Comunque, per tornare a Mario Raso, appare veramente straordinario che qualcuno in un angolo sperduto dell’Abruzzo «corre per amore» ed almeno in un giorno dell’anno, offre una dimostrazione di forza e vitalità nei confronti di altri giovani che non sono in grado, per costituzione fisica o per educazione, di cimentarsi in una incredibile corsa come è appunto quella che abbiamo descritta. Ed in questa gara, gli zingari di Pacentro riscattano anche un anno di anonimato, trascorso nel duro lavoro quotidiano in Italia ed all’estero. Essi, dunque, corrono non per avere, ma per essere.
Franco Cercone
[1] Informatrice Sig.ra Maria Cicone , anni 60, residente a Pacentro. Altre leggende parlano del rinvenimento di una piccola statua raffigurante la Madonna di Loreto proprio nelle acque del Vella, in un punto sottostante alla chiesa. Cfr. R. Santini, Pacentro. Aspetti storico-geografici , p. 140. Pratola Peligna 1976.
[2] “Carlisti” e “Rosaristi” (o “Saristi”) fanno parte delle confraternite aventi tali denominazioni. Cfr. a tal riguardo M. Silvestri, Una storia (1860-1960). Cento anni all’ombra delle torri di Pacentro, p. 9 sgg., Sambuceto (Ch.) 2004; R. Santini, op. cit., p. 141.

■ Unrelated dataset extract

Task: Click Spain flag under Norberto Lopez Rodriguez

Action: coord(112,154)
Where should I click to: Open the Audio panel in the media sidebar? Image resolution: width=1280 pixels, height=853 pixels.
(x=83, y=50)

[3] Cfr. Catalogo della Banco Libri, Bologna, giugno 1983, sez. Manifesti.
[4] A. De Nino, Usi e costumi abruzzesi, Firenze, 1881, II, pp.220 e ss. Il De Nino chiarisce – ivi, p. 222 – che il «palio» è «un pezzo di stoffa colorata». La corsa degli zingari è preceduta a Pacentro da quella degli zingarelli, cioè ragazzi di tenera età, che ha una chiara funzione di iniziazione.
[5] Cfr. G. Celidonio, La Diocesi di Valva e Sulmona, vol. I, p. 144, Casalbordino (Ch.) 1909.
[6] Devo la notizia alla professoressa Enrica Delitala, docente di Storia delle Tradizioni popolari all’Università di Cagliari.